• _Brief 1_: According to the Idrice Goumany biography, what path did his education follow before he became a medical doctor? Answer in one to three sentences.
• _Brief 2_: How would you render this sentence from the Idrice Goumany biography in French: "His mother Rosie Marguerite was a Mauritian Creole of mixed African and French ancestry."
• _Brief 3_: Write what follows in the Idrice Goumany biography, picking up after its last sentence.

• _Document segment_:
+++++

Pointe aux Cannoniers Quarantine Centre
- In office 1888–1889

Personal details
- Born: 4 May 1859 Camp des Lascars, Port Louis, Mauritius
- Died: 28 July 1889 (aged 30) Trou-Aux-Biches, Mauritius
- Occupation: Medical Doctor

= Idrice Goumany =

Idrice Amir Goumany (4 May 1859 – 28 July 1889), also known as Idriss Goomany, was a Mauritian medical practitioner who played an active role in the social welfare on the island of Mauritius.

==Early life, education and family==
Idrice Goumany was born in Mauritius in 1859. His father was Ameer Goomany, a descendant of a Cochin lascar who owned a business involved in the maritime industry. His mother Rosie Marguerite was a Mauritian Creole of mixed African and French ancestry.

He studied at the original Royal College which was located in the centre of Port Louis before working briefly in his father's business. Idrice then travelled to Scotland where he studied medicine in Glasgow and specialised surgery in Edinburgh.

+++++

Stored records:

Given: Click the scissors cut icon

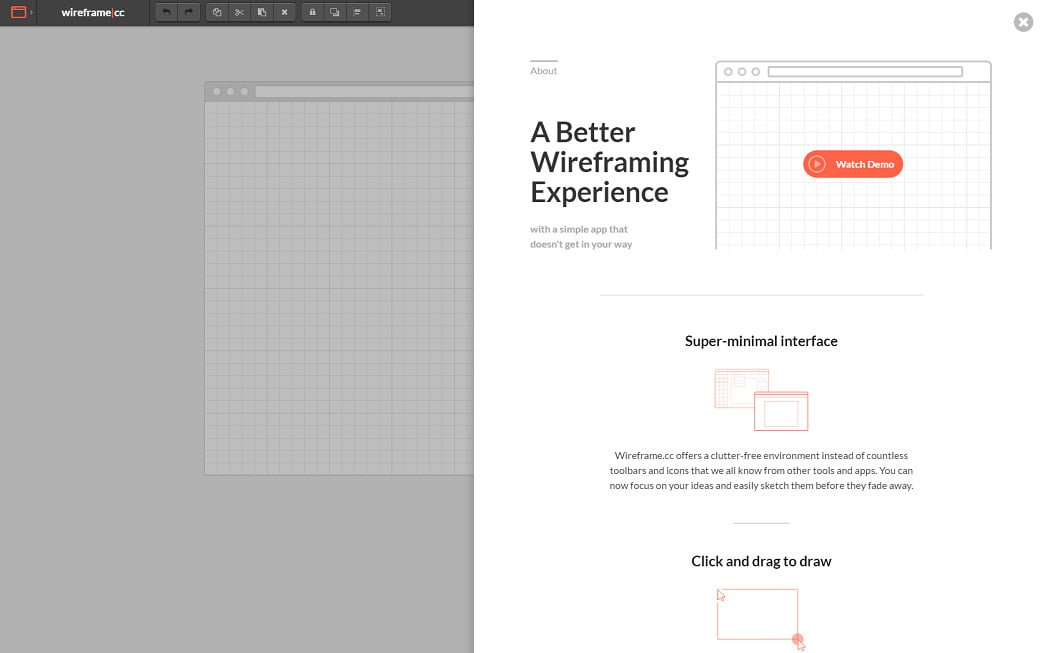Looking at the screenshot, I should pyautogui.click(x=239, y=13).
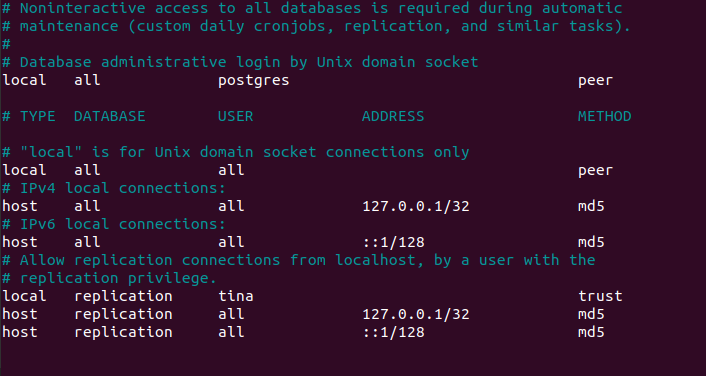Click the 'trust' method for tina
The height and width of the screenshot is (376, 706).
pos(600,296)
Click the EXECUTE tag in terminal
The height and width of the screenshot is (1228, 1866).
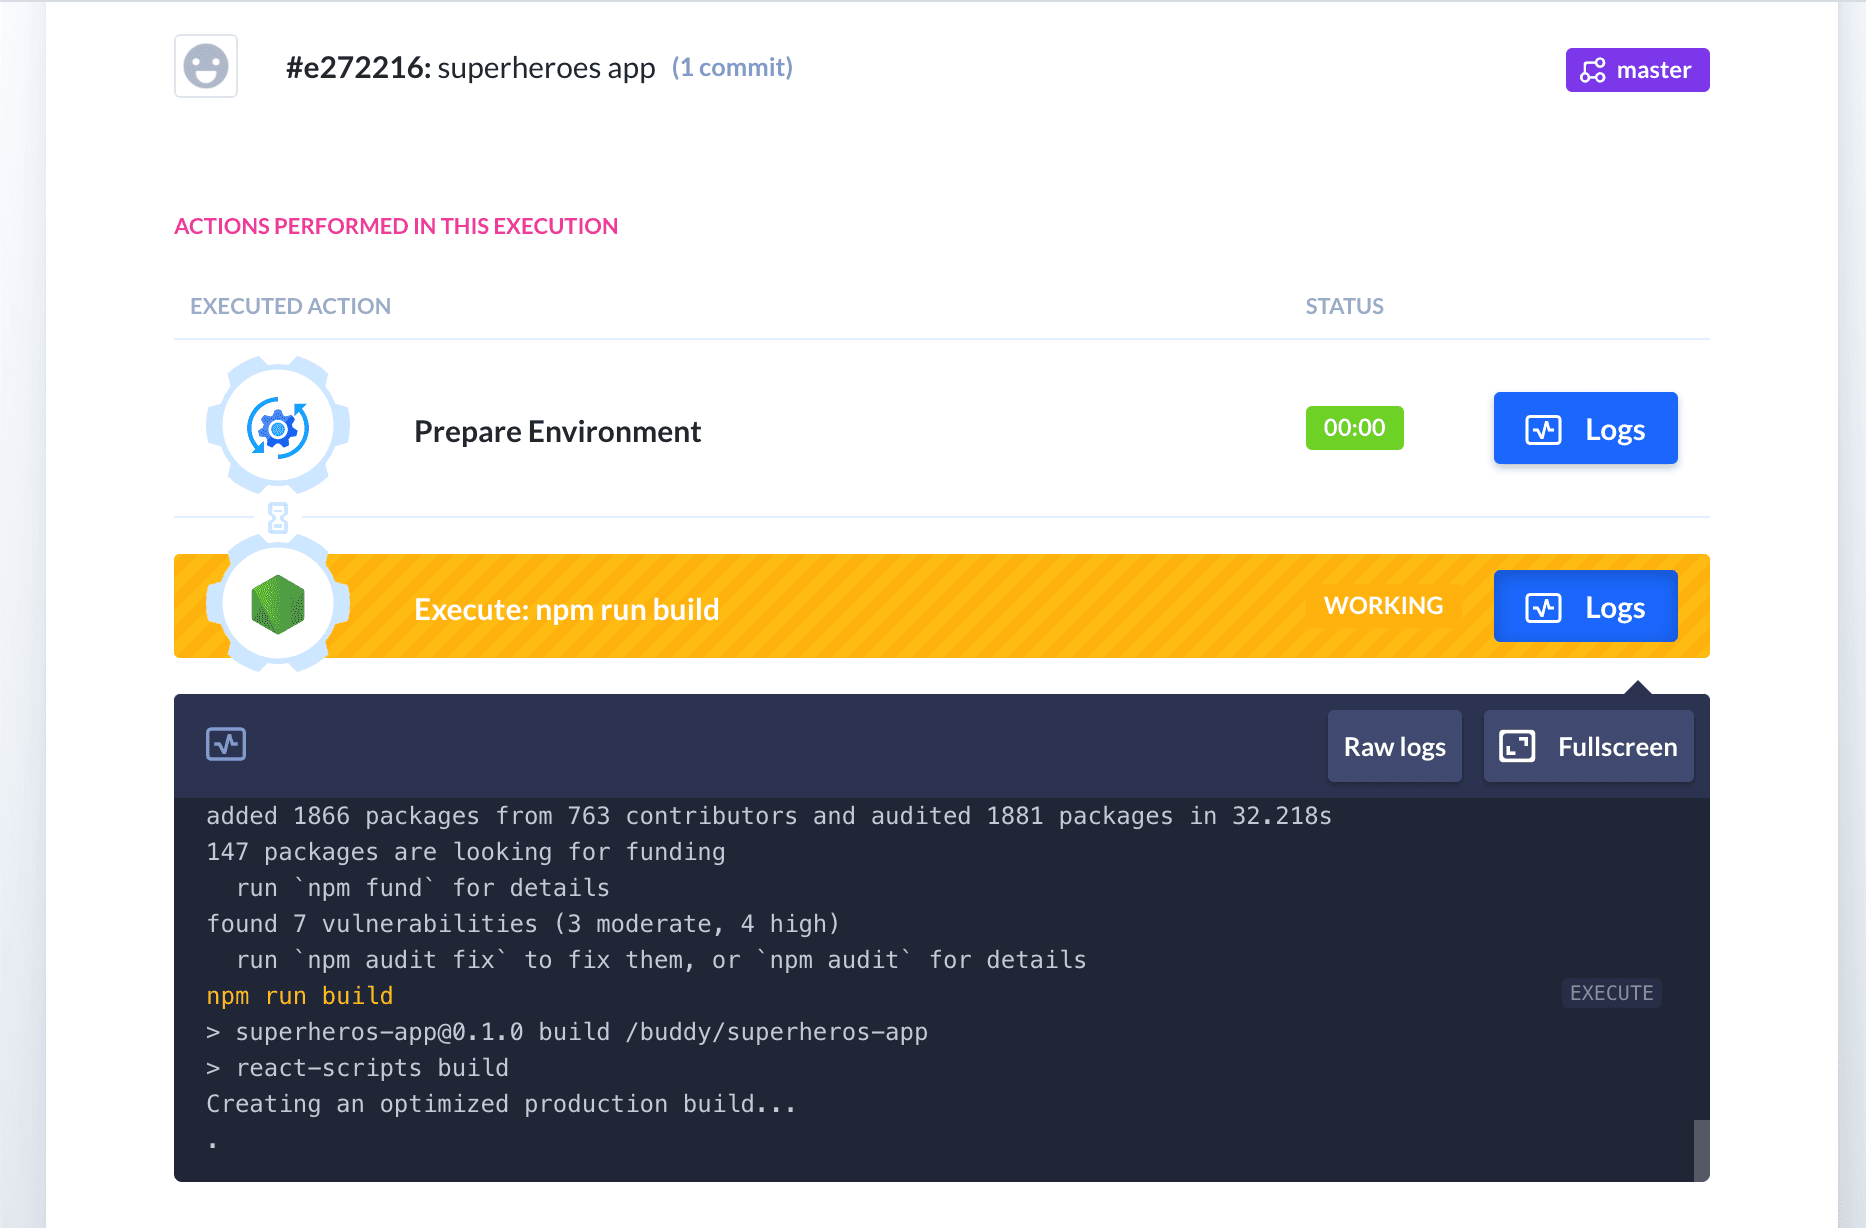(x=1611, y=993)
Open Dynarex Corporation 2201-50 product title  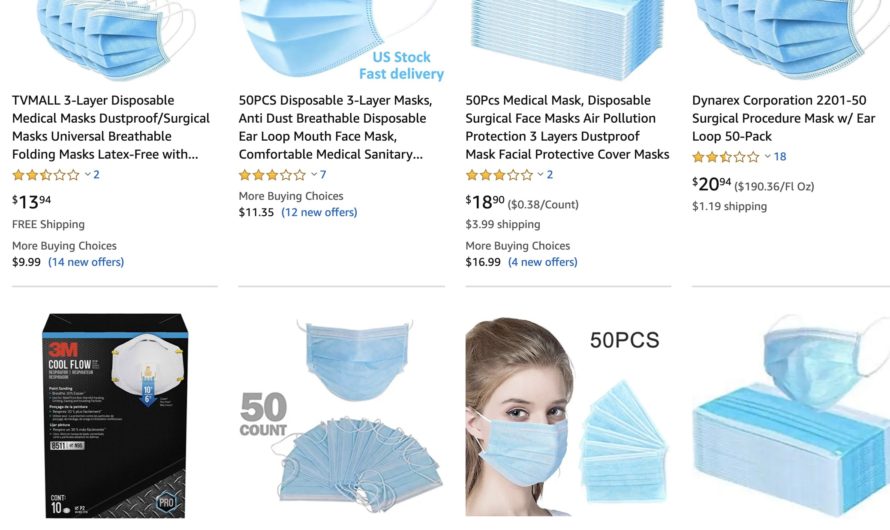click(783, 118)
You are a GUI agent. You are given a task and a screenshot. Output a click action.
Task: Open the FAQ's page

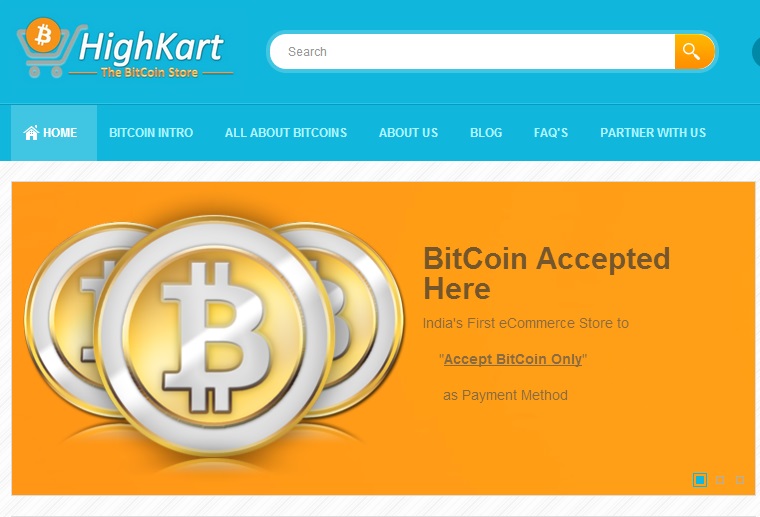(x=551, y=133)
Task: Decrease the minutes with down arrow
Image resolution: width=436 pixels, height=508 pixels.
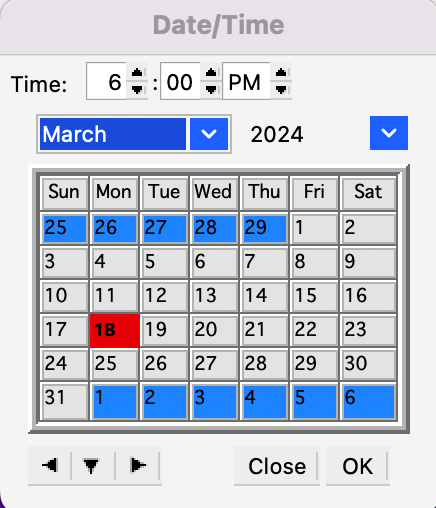Action: (x=211, y=89)
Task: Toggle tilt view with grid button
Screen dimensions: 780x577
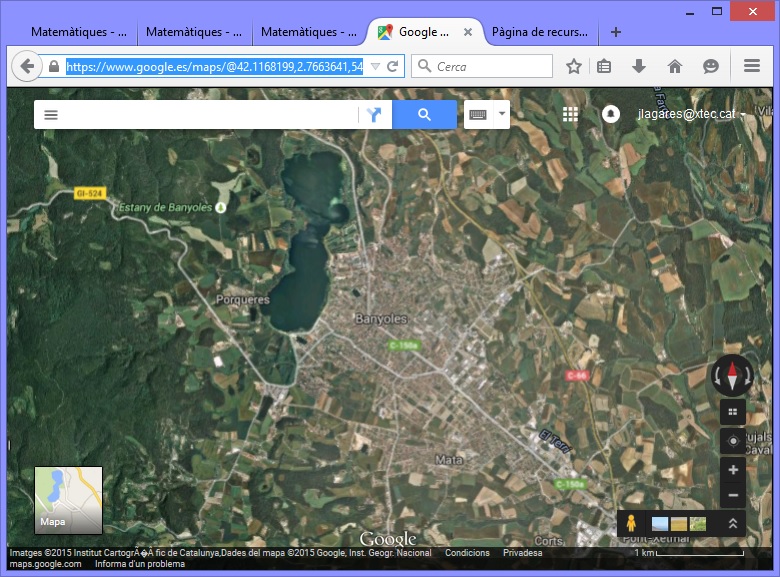Action: 733,411
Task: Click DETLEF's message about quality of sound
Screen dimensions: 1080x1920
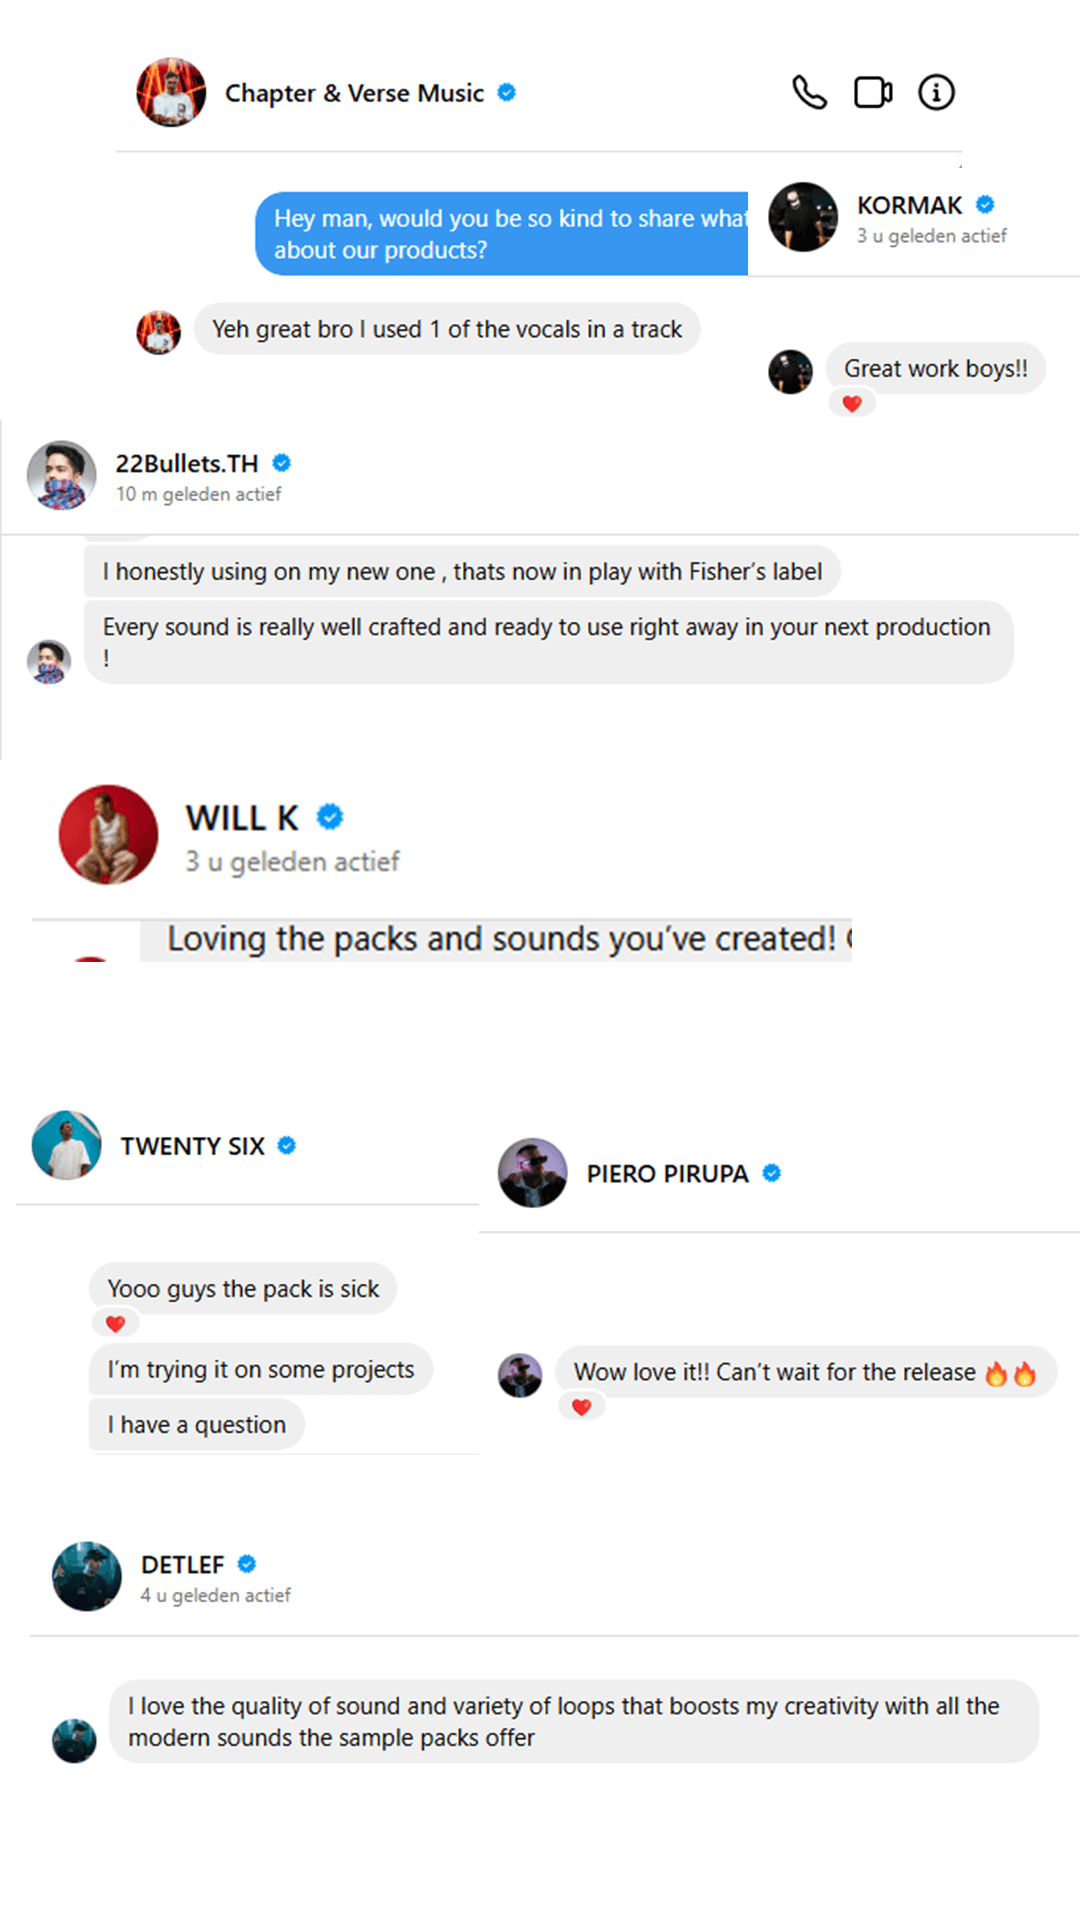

+++++

• _Response box 1_: He studied at the original Royal College in the centre of Port Louis and then worked briefly in his father's business. He then traveled to Scotland, where he studied medicine in Glasgow and specialized in surgery in Edinburgh.

• _Response box 2_: Sa mère, Rosie Marguerite, était une créole mauricienne d'ascendance mixte africaine et française.

• _Response box 3_:
==Career==
In 1888 Idrice returned to Mauritius and soon afterwards there was an outbreak of smallpox on the island which rapidly killed thousands of Mauritians. In an attempt to control the epidemic the government opened a quarantine centre at Pointe aux Cannoniers. Beaugeard who was managing the centre also contracted smallpox and died. Despite other doctors' refusal to be involved with the quarantine centre Idrice Goumany came forward and he started to manage the facility. Under his care several patients recovered. However within a year he also contracted smallpox and died at the age of 30 on 29 July 1889.

==Recognition==
A primary school was named "Dr Idris Goomany Government School" in his honour on Diego Garcia Street, Plaine Verte, Port Louis. His tomb is now located within the compounds of Club Med Hotel in Mauritius. In his memory Assad Bhuglah wrote and published a book in 2017 titled "Dr. Idrice Ameer Goumany: The Forgotten Hero of Mauritius : a Short-lived Blossom of an Emerging Society During Colonial Time".